[Stored items]
::::

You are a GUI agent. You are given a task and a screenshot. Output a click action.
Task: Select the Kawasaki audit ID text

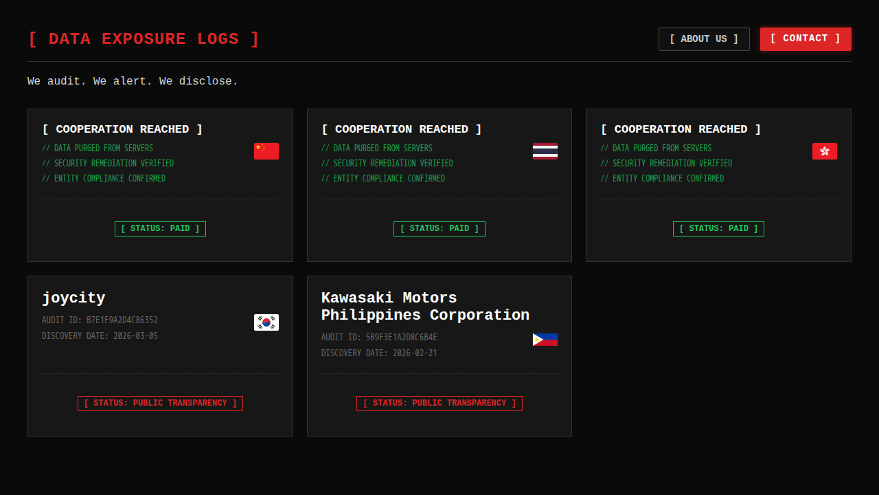coord(379,338)
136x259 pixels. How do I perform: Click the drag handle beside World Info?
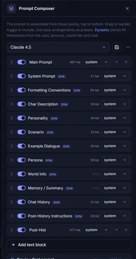[12, 174]
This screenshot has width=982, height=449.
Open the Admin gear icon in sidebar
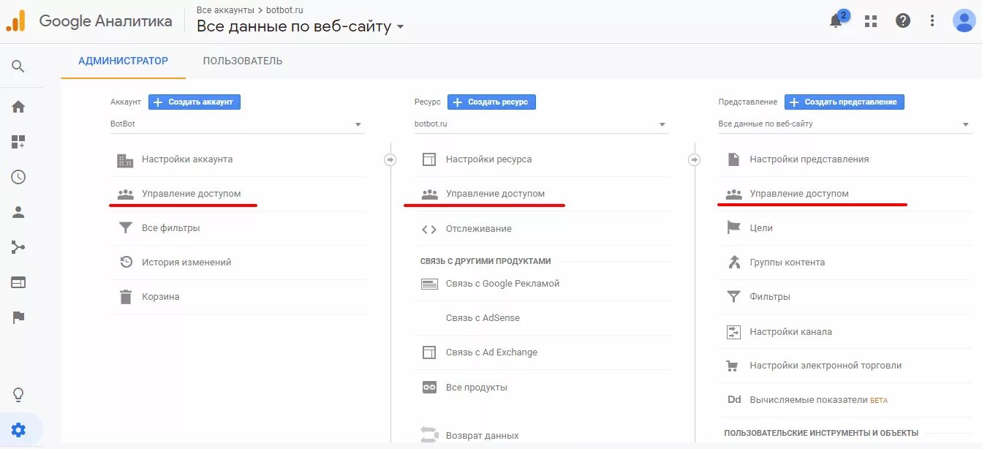[x=18, y=430]
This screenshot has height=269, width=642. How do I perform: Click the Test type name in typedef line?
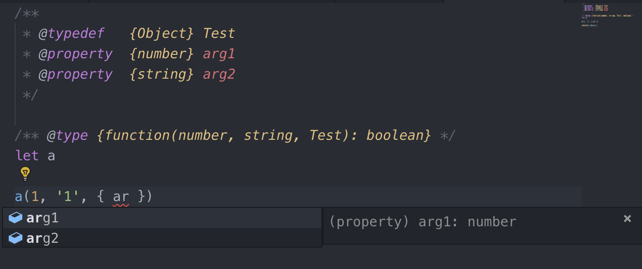pyautogui.click(x=219, y=34)
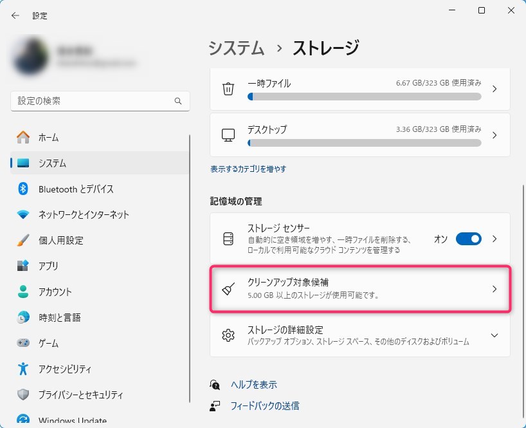The width and height of the screenshot is (526, 428).
Task: Expand ストレージの詳細設定 section
Action: coord(494,335)
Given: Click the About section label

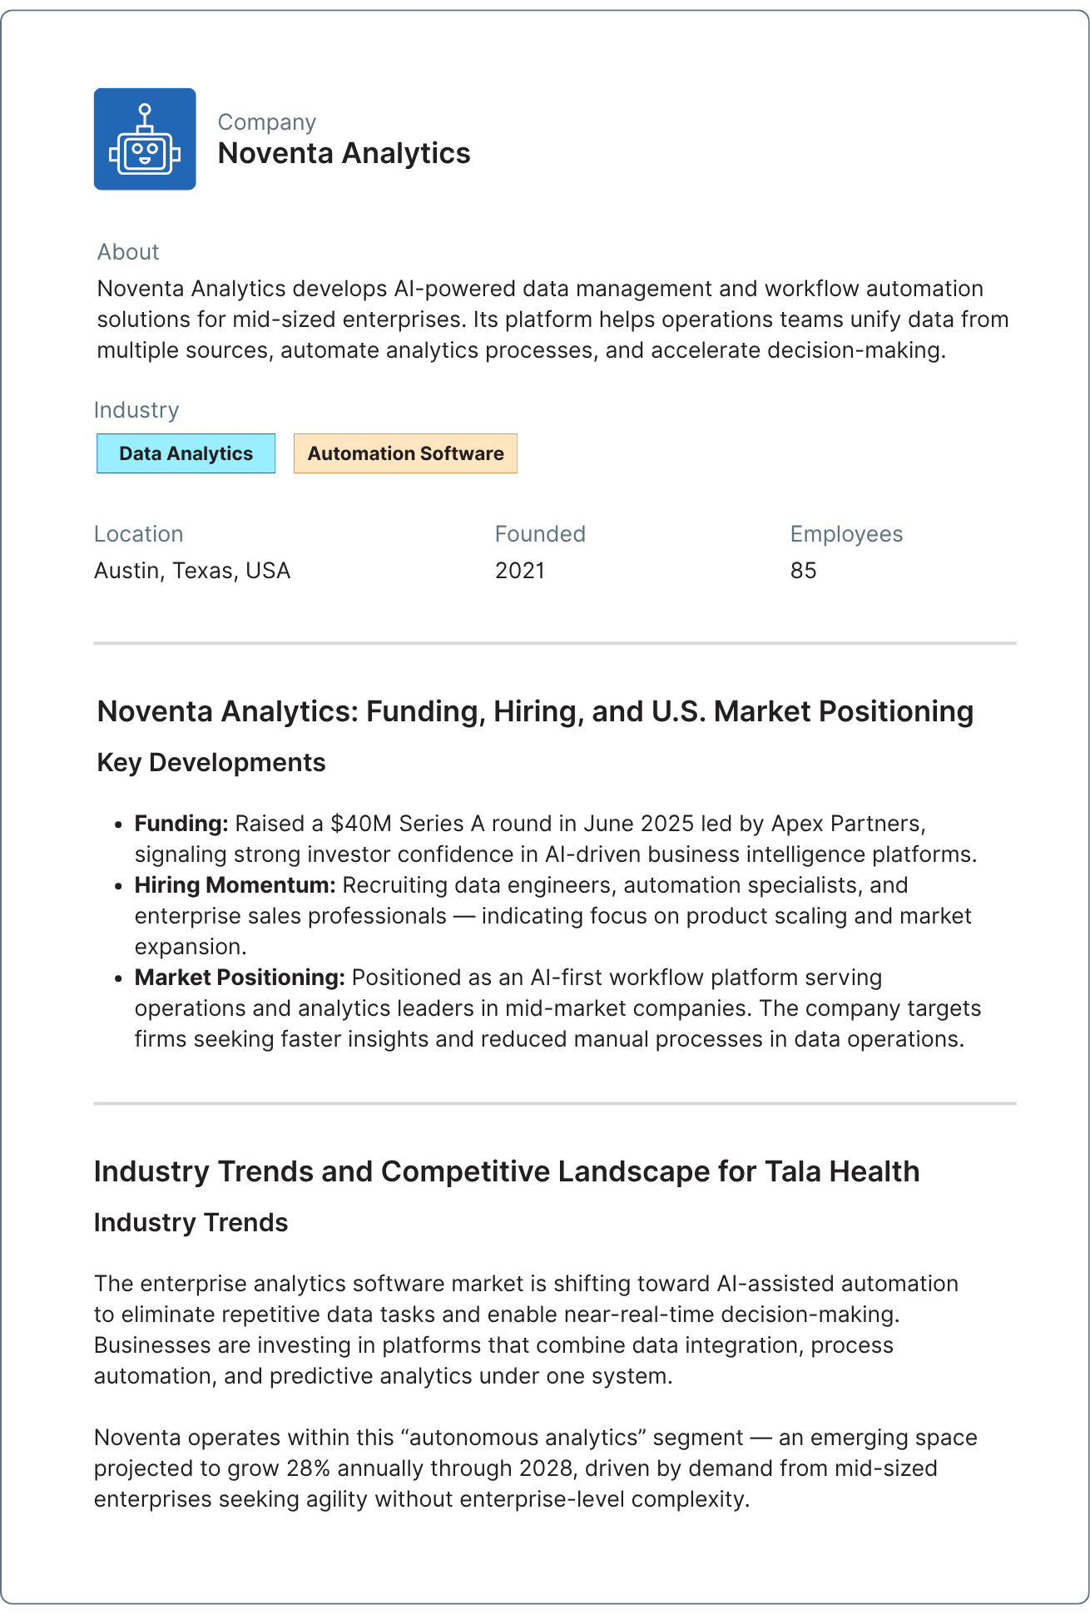Looking at the screenshot, I should pos(128,252).
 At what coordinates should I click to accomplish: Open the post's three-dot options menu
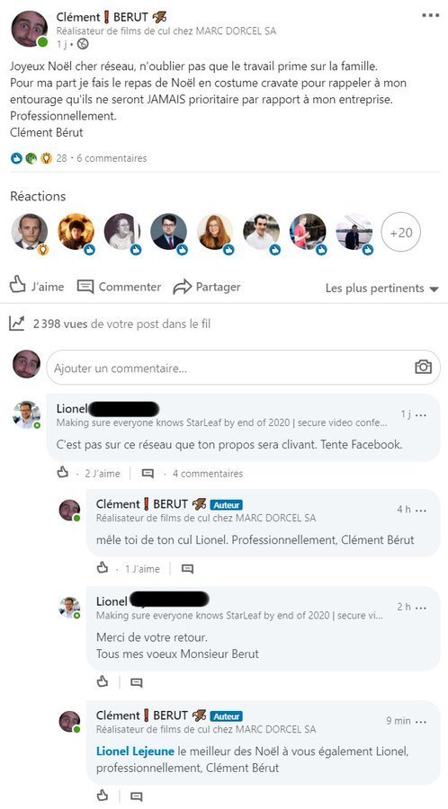click(430, 15)

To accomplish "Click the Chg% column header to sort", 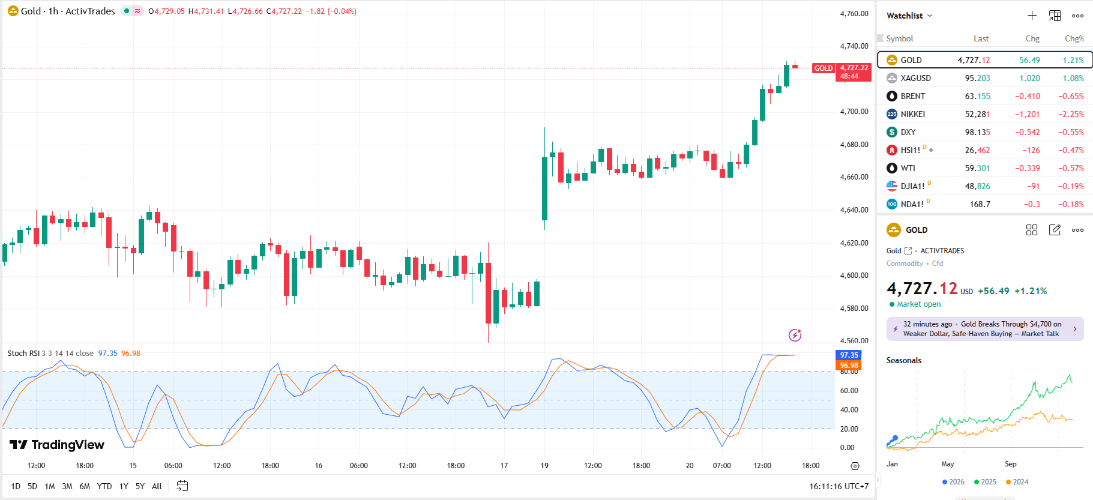I will 1074,38.
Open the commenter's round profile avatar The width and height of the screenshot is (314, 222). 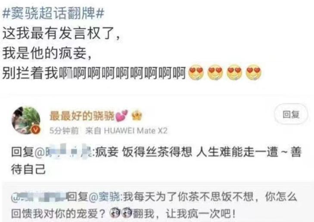26,120
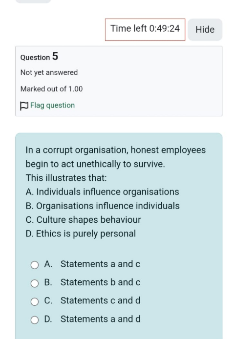Choose the radio button for option D
The height and width of the screenshot is (339, 235).
35,320
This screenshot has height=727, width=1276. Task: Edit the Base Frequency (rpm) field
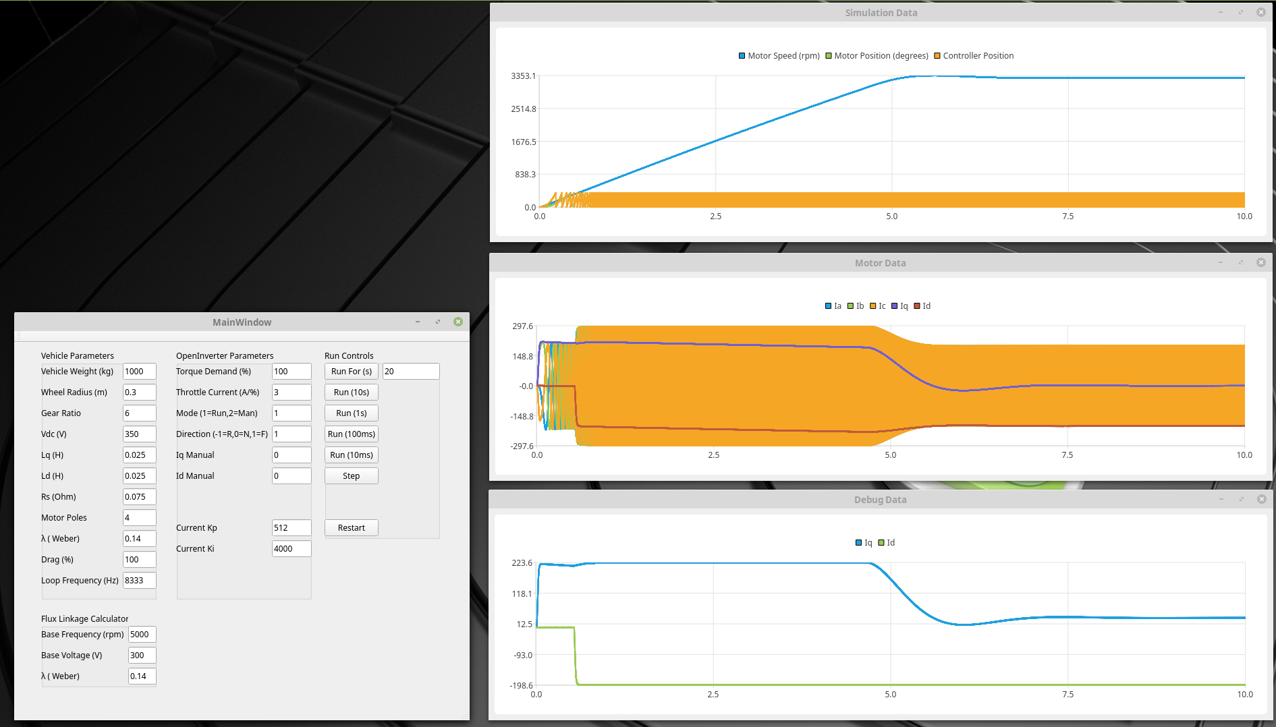pyautogui.click(x=142, y=635)
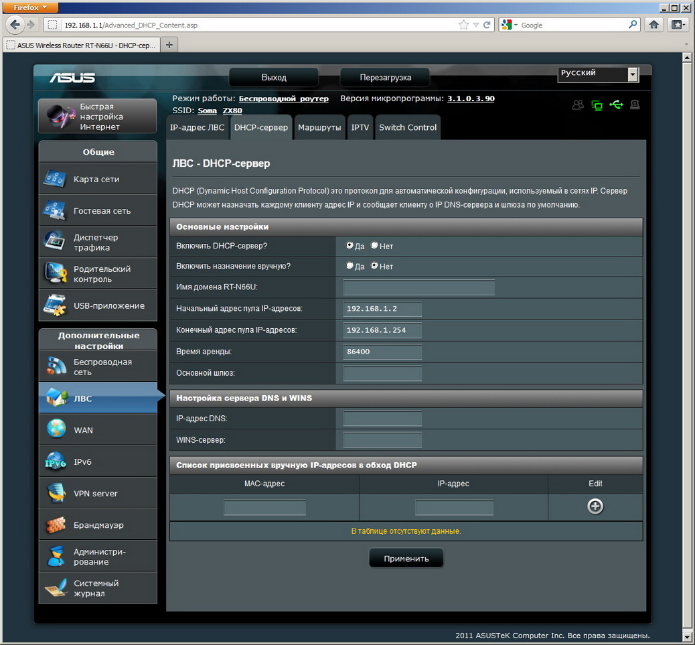Switch to the IPTV tab
This screenshot has width=695, height=645.
tap(360, 127)
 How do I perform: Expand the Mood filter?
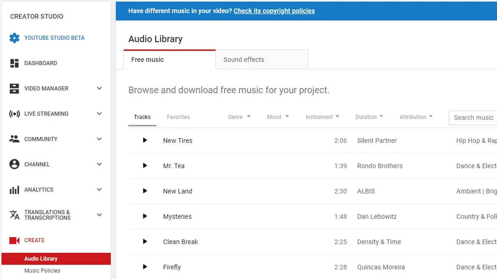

::::

To do
Beginning with the line that contains "This screenshot has height=727, width=1276." and ending with the last line of the data, transcribe each line exactly; pictures stay out.

Answer section
This screenshot has height=727, width=1276. Task: Edit the Base Frequency (rpm) field
pyautogui.click(x=142, y=635)
Switch to the IPTV tab
This screenshot has width=695, height=645.
tap(360, 127)
 How do I perform: Expand the Mood filter?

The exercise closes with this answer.